Companies should care about the benefits that Steam provides, because the benefits that Steam provides are the reasons customers choose Steam over alternative services where given the free choice, and most steam customers would not 'opt out' of those services for free games
 

prudislav

Member
AFAIR Steam does require such verification if devs want to. That's how all Total War games acted since Empire.
thats CEG aka Valve's anti-tamper system if we use Denuvo's marketing speach

Steam has various levels of copy protection .. some games has nothing and can run even without steam, some has just simple tie to steamworks and some has various levels of CEG (the hardest one was in Attila and uses some HWid checks similarly to Denuvo's anti-tamper)
 
Denuvo is not a DRM. It just protects the DRM that the developer chooses. It does not call back home. It has no server that it checks in with and no performance hits as far as people can tell.

Where do I find confirmation about that it does not call home? That contradicts what Creative Assembly says about their Denuvo implementation.
 

Verilligo

Member
This is not true at all. Denuvo has no online check. It's just protecting Steam's online check OR whatever DRM check the developer/publisher decided to use.

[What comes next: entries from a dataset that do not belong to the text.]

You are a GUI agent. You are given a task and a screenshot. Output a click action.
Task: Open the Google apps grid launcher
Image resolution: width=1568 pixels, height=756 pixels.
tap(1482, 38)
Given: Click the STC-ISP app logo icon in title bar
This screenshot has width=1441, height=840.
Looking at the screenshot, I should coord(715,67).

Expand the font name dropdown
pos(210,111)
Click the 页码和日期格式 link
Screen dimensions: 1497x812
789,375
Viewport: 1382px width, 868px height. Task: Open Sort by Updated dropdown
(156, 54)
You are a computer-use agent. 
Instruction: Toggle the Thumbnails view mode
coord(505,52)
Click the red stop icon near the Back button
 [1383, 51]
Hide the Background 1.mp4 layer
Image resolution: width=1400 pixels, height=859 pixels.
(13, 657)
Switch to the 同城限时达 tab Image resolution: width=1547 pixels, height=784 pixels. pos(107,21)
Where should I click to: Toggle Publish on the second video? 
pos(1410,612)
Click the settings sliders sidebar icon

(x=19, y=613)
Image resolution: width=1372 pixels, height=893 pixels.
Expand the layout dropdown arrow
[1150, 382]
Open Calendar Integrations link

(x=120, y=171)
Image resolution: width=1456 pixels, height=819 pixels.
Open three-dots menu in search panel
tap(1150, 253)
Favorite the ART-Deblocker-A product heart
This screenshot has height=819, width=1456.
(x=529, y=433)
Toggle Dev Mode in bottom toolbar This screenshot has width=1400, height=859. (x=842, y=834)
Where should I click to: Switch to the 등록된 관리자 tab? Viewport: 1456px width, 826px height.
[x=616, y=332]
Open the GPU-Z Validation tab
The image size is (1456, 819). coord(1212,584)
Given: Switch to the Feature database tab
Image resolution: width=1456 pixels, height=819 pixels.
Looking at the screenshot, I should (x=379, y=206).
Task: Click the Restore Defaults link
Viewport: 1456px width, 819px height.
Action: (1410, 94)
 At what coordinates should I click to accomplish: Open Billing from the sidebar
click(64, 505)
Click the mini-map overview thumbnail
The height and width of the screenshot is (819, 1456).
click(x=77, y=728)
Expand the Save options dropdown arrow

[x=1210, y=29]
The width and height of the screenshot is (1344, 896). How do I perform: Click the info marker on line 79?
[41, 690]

I'm fairly confident in the past that Denuvo has been seen to have a "phone home" check, and the place it phones is definitely not Steam. I forget the exact game in question, though I believe it was either Tomb Raider or Hitman. Whichever game it was, it would fit with people in this thread noting that extended periods in offline status will prevent game launch for Denuvo titles whereas unprotected Steam ones do not experience the same.
 
warhammer going denuvo then?
will skip it..
i love creative assembly and i love warhammer, but i frankly am tired of having to give up more and more..
i skipped metal gear, anno, rise of the tomb rider, doom and i will most likely skip warhammer as well..
sorry i pay for products, i don't mind steam or origin, or uplay as drm, but drm on TOP of another drm, this is really too much for my stomach :)
Hopefully game publisher will change their way, if not, i'll simply buy stuff that i really want on consoles (like metal gear, tomb rider and batman) and abandon pc gaming for games where obstrusive drm is included...
It happens to me that every now and then i don't have access to connection on my private notebook (e.g when I'm doing some travelling abroad for 5-15 days for work), and in those instances I've seen some denuvo titles *not* working..
I've payed for the game.. you've authenticated me... Stop bothering me, thanks...
 
Denuvo is not a DRM. It just protects the DRM that the developer chooses. It does not call back home. It has no server that it checks in with and no performance hits as far as people can tell.

But people can't tell cause there's no game where you can test the performance with and without Denuvo. It could have no performance hit or not, that's not something we can say for sure.
As for the calling back home a lot of Denuvo protected games already do that as far as I know. You can prove me wrong with facts if you have any?